What is being asked
Without any pictures, reproduce exactly the lines running from the line containing "Click the branch icon next to '1 branch'" through the end of the entries.

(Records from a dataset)
-- Opening Marker --

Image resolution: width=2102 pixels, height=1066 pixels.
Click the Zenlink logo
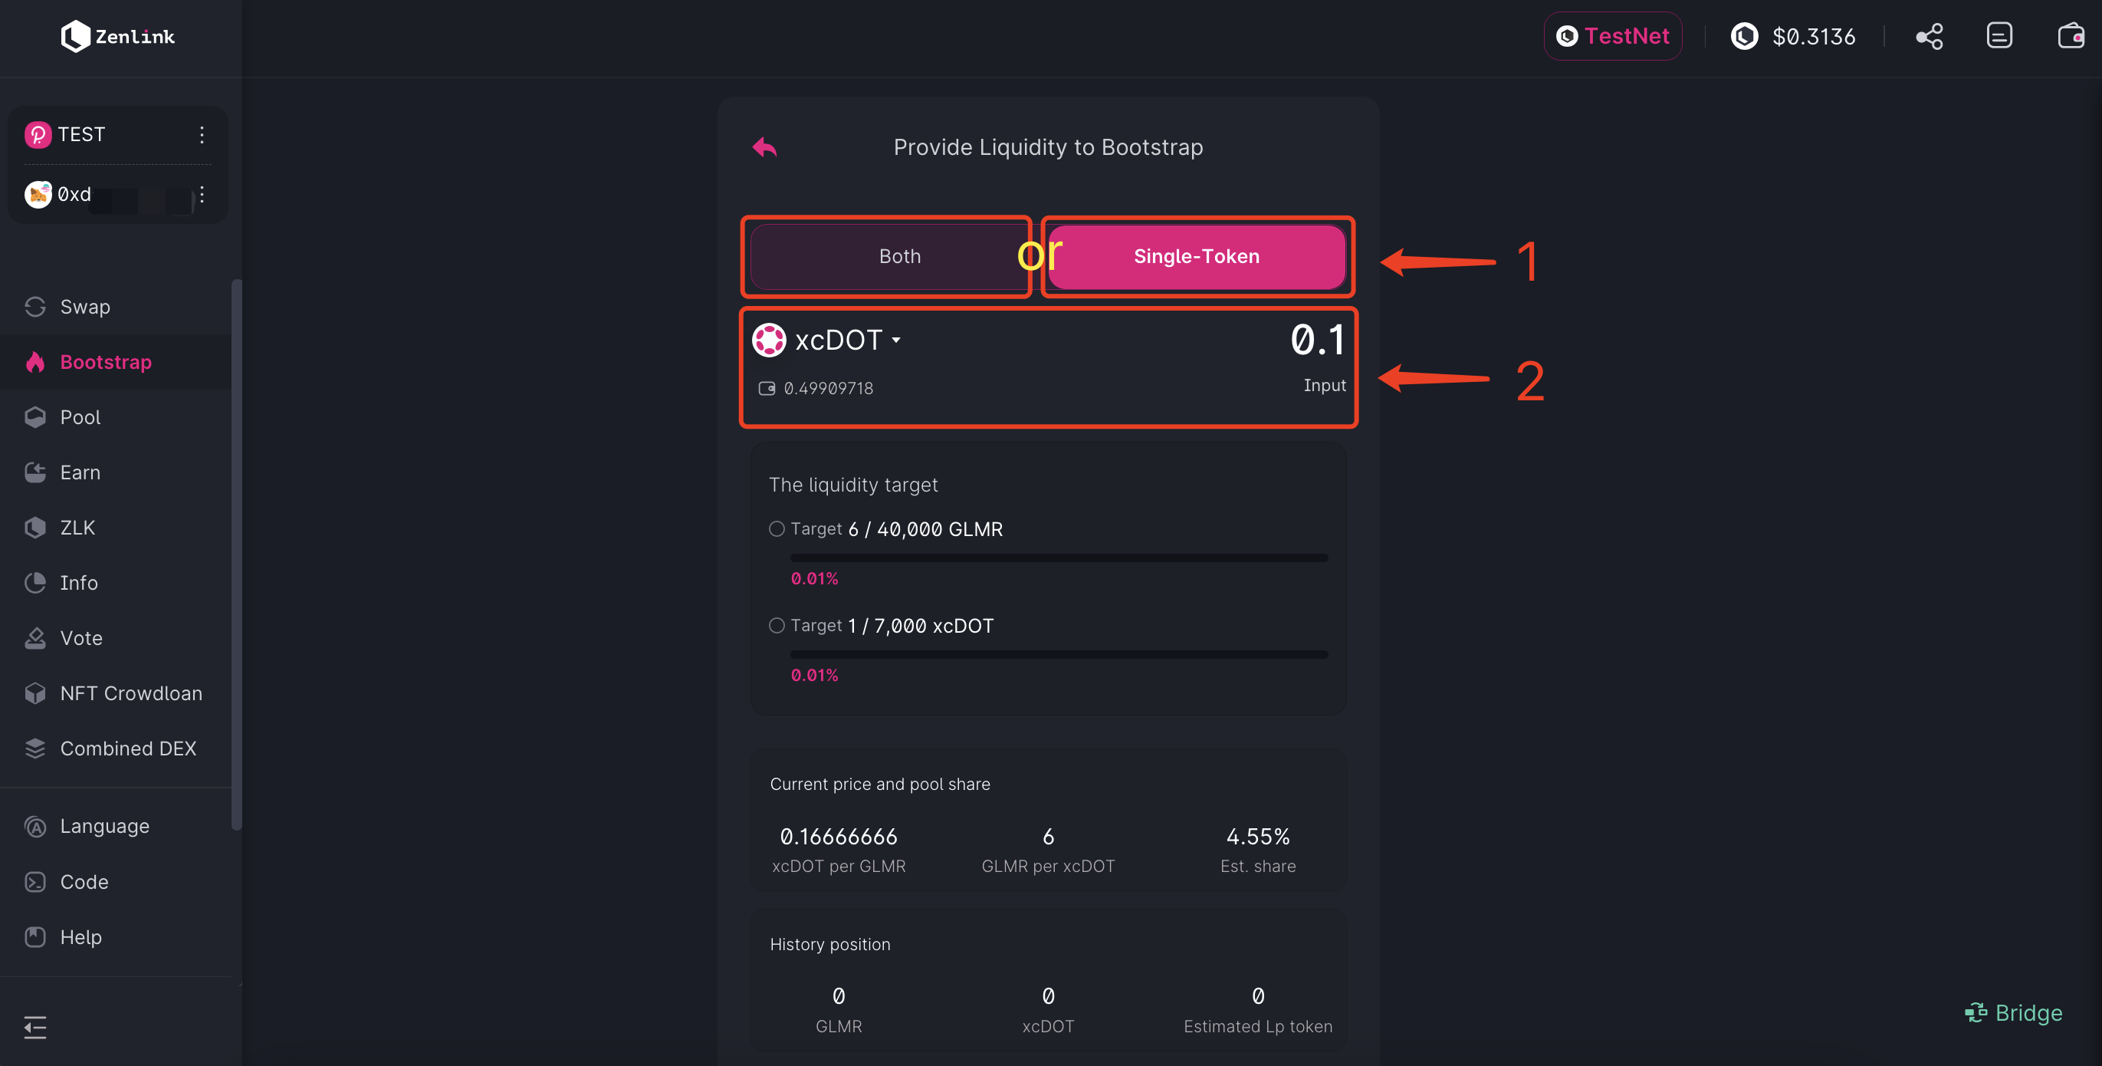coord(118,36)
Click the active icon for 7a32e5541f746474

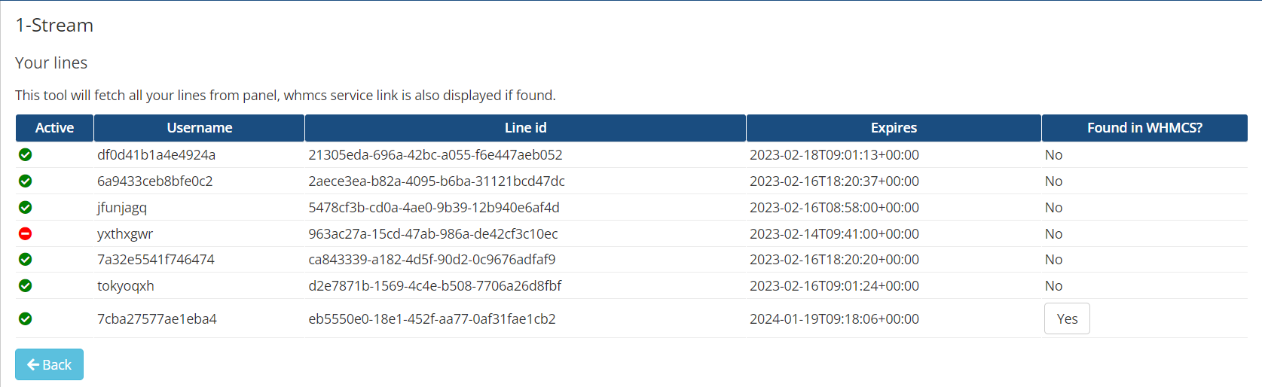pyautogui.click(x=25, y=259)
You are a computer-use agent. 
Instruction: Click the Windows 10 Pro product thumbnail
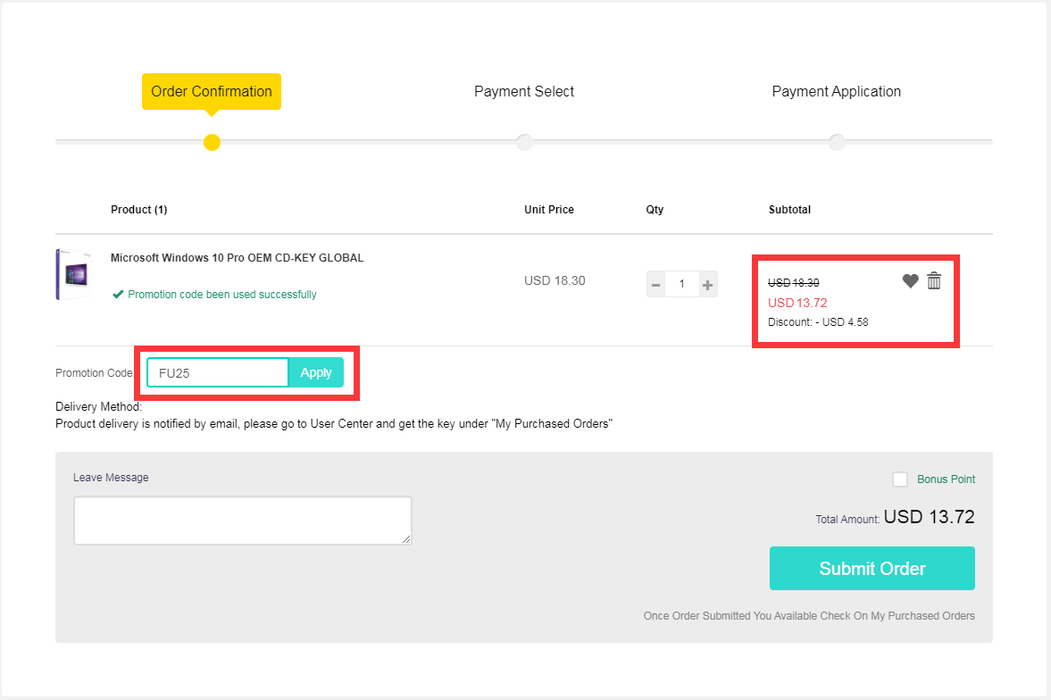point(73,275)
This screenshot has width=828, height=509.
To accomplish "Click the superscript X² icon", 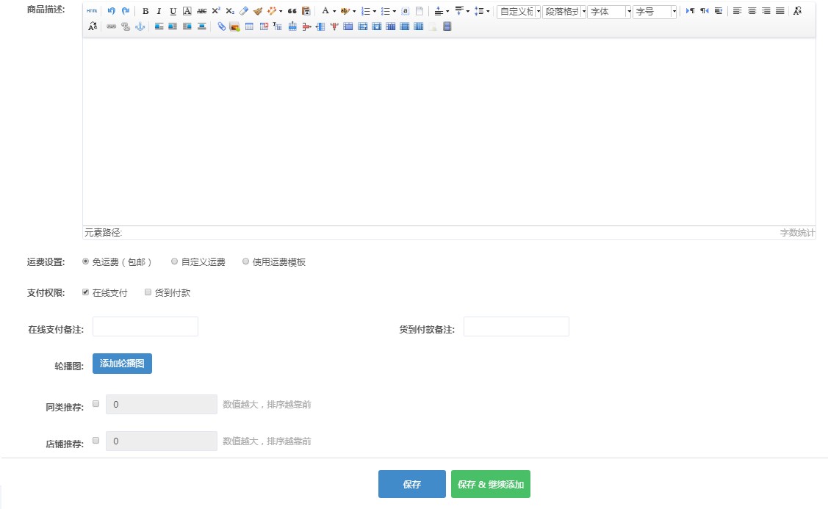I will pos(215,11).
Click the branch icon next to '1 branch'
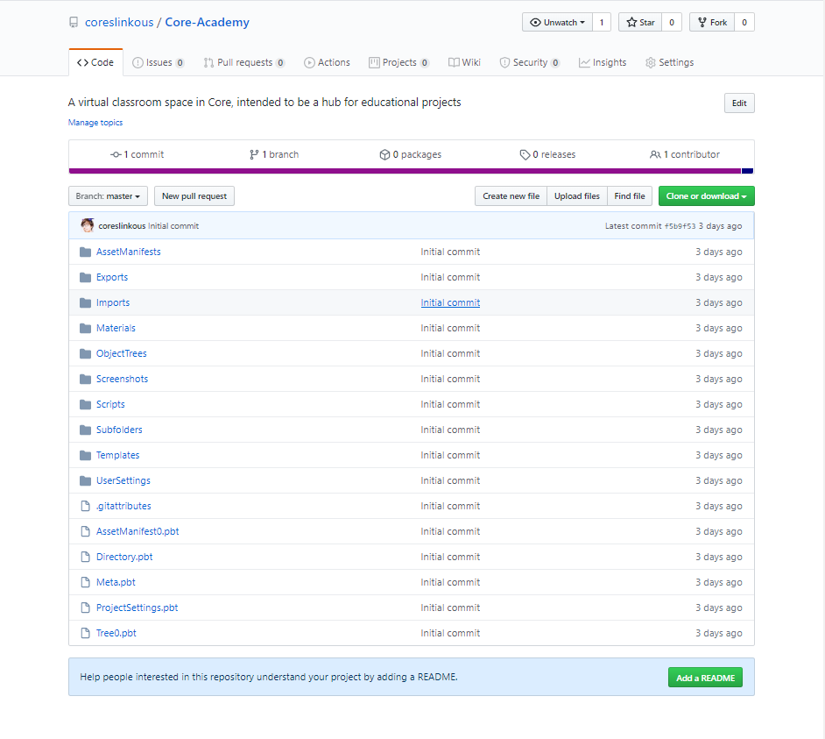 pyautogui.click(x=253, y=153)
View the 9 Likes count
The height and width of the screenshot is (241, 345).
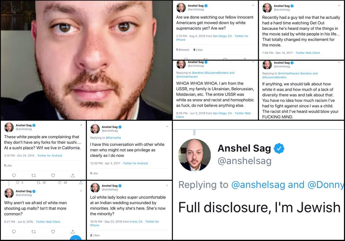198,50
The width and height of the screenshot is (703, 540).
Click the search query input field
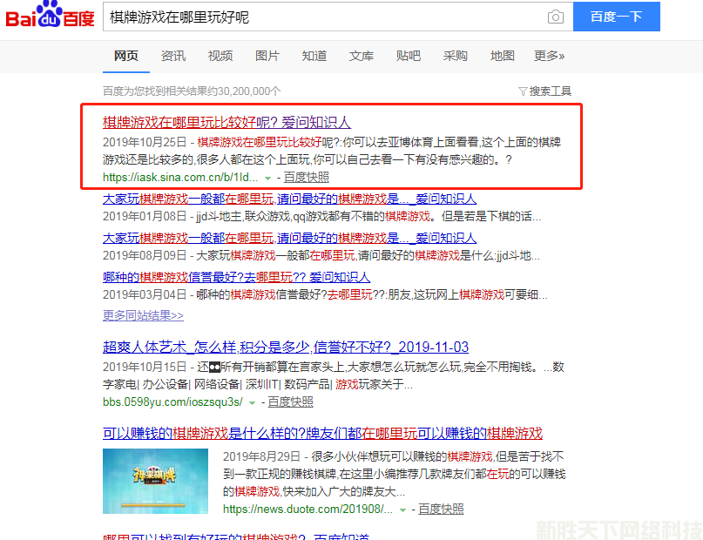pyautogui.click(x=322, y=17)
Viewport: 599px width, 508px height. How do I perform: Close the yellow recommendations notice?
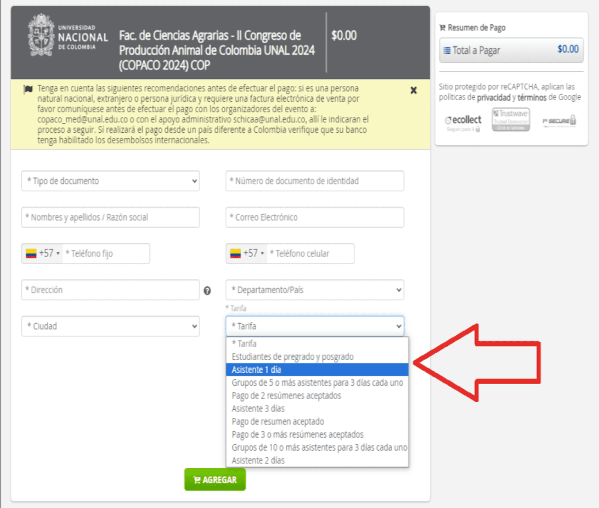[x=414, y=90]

-- Closing Marker --

Result for this exercise
Click the branch icon next to '1 branch'
 pyautogui.click(x=253, y=153)
View the 9 Likes count
The height and width of the screenshot is (241, 345).
198,50
The width and height of the screenshot is (703, 540).
Click the search query input field
pyautogui.click(x=322, y=17)
Viewport: 599px width, 508px height. How do I perform: Close the yellow recommendations notice?
[x=414, y=90]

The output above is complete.